O dólar superou a barreira de R$ 5,00 nesta quinta-feira, impulsionado pelo aumento das preocupações internacionais relacionadas ao conflito no Oriente Médio. Investidores têm buscado proteger seus recursos na moeda americana diante das incertezas geopolíticas, especialmente após o presidente do Parlamento iraniano, Mohammad Ghalibaf, deixar as negociações com os Estados Unidos e as tensões crescerem entre Israel e Irã.
O petróleo, refletindo as tensões na região, também registrou alta, com o barril do tipo Brent chegando a US$ 105,07, uma valorização de 3,1% e a quarta alta consecutiva. Esse movimento afeta diretamente o mercado financeiro e os preços da energia no Brasil.
No mercado brasileiro, o dólar fechou cotado em R$ 5,0036, mostrando um crescimento de 0,60% no dia. Apesar de algumas moedas emergentes terem recuado, o real inicialmente apresentou valorização, mas sofreu retração com a aversão ao risco reinante.
De acordo com Marcos Weigt, diretor da Tesouraria do Travelex Bank, “as moedas que mais se valorizaram recentemente, como o real, o peso chileno e o rand sul-africano, apresentaram desvalorização devido à realização de lucros em meio ao conflito no Irã”.

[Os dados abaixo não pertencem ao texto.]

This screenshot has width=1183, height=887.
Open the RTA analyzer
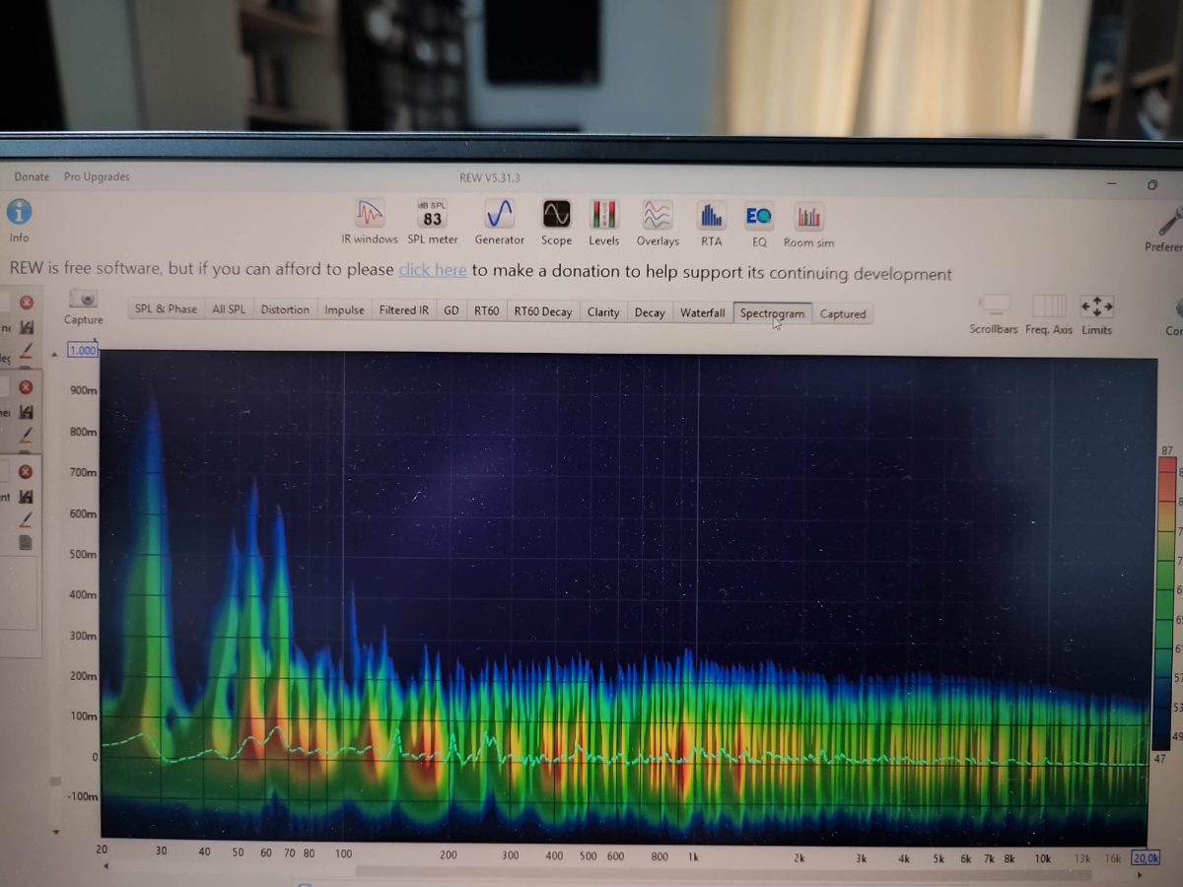click(711, 217)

O índice DXY, que mede a força do dólar em relação a uma cesta de moedas fortes, também registrou alta, refletindo a busca por proteção no dólar em tempos de incerteza internacional.
Mercado de ações
O índice Ibovespa apresentou queda de 0,78%, fechando em 191.378,43 pontos, influenciado pelo cenário de alta do dólar e da tensão internacional. Apesar disso, o índice mantém um ganho acumulado de 2,09% no mês e 18,78% no ano.
João Ferreira, sócio da One Investimentos, explica que, apesar das perdas recentes, o Brasil continua atraente para investidores estrangeiros, principalmente devido ao cenário favorável das commodities e aos múltiplos atrativos no mercado de ações brasileiro.
Setores como o financeiro apresentaram perdas, enquanto alguns papéis como Hapvida e WEG se destacaram positivamente na Bolsa.
Juros e títulos públicos
Os juros futuros subiram, refletindo o impacto do aumento do preço do petróleo e das tensões políticas. A taxa do contrato de Depósito Interfinanceiro (DI) para janeiro de 2027 chegou a 14,14%.
O Tesouro Nacional realizou uma forte emissão de títulos prefixados, buscando acomodar a necessidade de financiamento em meio ao cenário desafiador.
Felipe Tavares, economista-chefe da BGC Liquidez, destaca que, mesmo com a volatilidade, o Banco Central deve continuar a cortar os juros de forma gradual devido à resiliência da economia.
Marco Antonio Caruso, economista do Santander, ressalta que, embora haja um alívio marginal no cenário externo, o Comitê de Política Monetária deve optar por cortes mais cautelosos nos juros, evitando movimentos maiores neste momento.
O cenário permanece sujeito a desenvolvimentos no conflito do Oriente Médio, o que continuará influenciando os mercados e as decisões econômicas nos próximos dias.